TASKS FOR THIS EXERCISE ->
1. Answer these from the article on the Bottom episode "Terror":
(a) On what date was the episode first broadcast?
(b) In which room of the flat does the episode begin?
(c) Why does Eddie end up in a giant banana costume?
2. In the article on the Bottom episode "Terror," rewrite the part starting at "Realising that it" and ending at "pairs of tights.", substituting "fancy-dress shop" for "costume shop".
3. Continue the synopsis of the Bottom episode "Terror" from the sentence about the cattle prod.

PASSAGE GIVEN ->
━━━━━━━━━━━━━━━━━━━━

"Terror" is the second episode of the third series of British television sitcom, Bottom. It was first broadcast on 13 January 1995.

Synopsis
The episode begins in the flat's kitchen, where Richie is at the stove cooking a sausage that is on fire as Eddie brings in the morning paper. They both are disappointed to learn that they did not win the paper's "Spot the Ball" competition. Eddie then goes to answer a knock at the front door, and is greeted by three boys dressed in devil costumes playing trick or treat. Eddie denies the boys any sweets because he believes it is a "set-up". The boys respond to Eddie's actions by ramming a toy trident into his crotch. Meanwhile, Richie concocts a drink to cure Eddie of his DT's. Eddie faints after consuming the drink through his nose, and manages to knock Richie out with the trident still rammed in his crotch.

Realising that it is Halloween, Richie forms a plan; he and Eddie will go trick-or-treating to raise money for a party which will feature, in Richie's words, "plenty of booze and jugged-up babes, shaggy-shaggy-shag!" They go down to the local costume shop, where Richie returns wearing a devil outfit and Eddie ends up dressed up in a giant banana costume because there are no pumpkin outfits left. To make sure that people give them money, Richie asks Eddie to bring along an electric cattle prod; unfortunately, when Richie tries to use it, the electricity arcs back and causes Richie to soil himself, ruining one of his three pairs of tights.

━━━━━━━━━━━━━━━━━━━━

Dataset rows:
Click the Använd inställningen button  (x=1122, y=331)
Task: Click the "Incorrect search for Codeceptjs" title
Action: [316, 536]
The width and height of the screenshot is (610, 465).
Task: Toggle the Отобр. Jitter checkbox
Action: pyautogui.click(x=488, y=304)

━━━━━━━━━━━━━━━━━━━━

SET OF ANSWERS ->
1.
(a) 13 January 1995
(b) The kitchen
(c) There were no pumpkin outfits left.

2.
Realising that it is Halloween, Richie forms a plan; he and Eddie will go trick-or-treating to raise money for a party which will feature, in Richie's words, "plenty of booze and jugged-up babes, shaggy-shaggy-shag!" They go down to the local fancy-dress shop, where Richie returns wearing a devil outfit and Eddie ends up dressed up in a giant banana costume because there are no pumpkin outfits left. To make sure that people give them money, Richie asks Eddie to bring along an electric cattle prod; unfortunately, when Richie tries to use it, the electricity arcs back and causes Richie to soil himself, ruining one of his three pairs of tights.

3.
Later on, Richie and Eddie arrive at Chief Mangosuthu Buthelezi Cul-de-Sac for further trick-or-treating. Eddie then spots the three boys that had speared him earlier in the episode, and Richie suggests that he and Eddie beat the boys up and take their sweets. However it's the young boys that beat up Richie and Eddie, and take 20 pence "from the incontinent girl" and five bottles of Malibu Rum "from the banana". Determined to press on, Richie knocks on the door of the next house they come to, which turns out to be owned by Eddie's friend Spudgun. When it turns out that he does not even know what trick-or-treating is, Richie orders Eddie to zap him with the cattle prod. Eddie misinterprets the request however and zaps Richie instead, causing Richie to soil himself again. After changing his tights for the second time, Richie takes the cattle prod and tries to zap Spudgun, only for the electricity to arc back on himself again, resulting in his final pair of tights being ruined. A humiliated Richie then changes his plan and tells Spudgun that he and Eddie are having a party that night, but everyone has to put in some money for drinks. Spudgun gives Eddie £2.50, and Richie tells Spudgun to invite everyone he knows.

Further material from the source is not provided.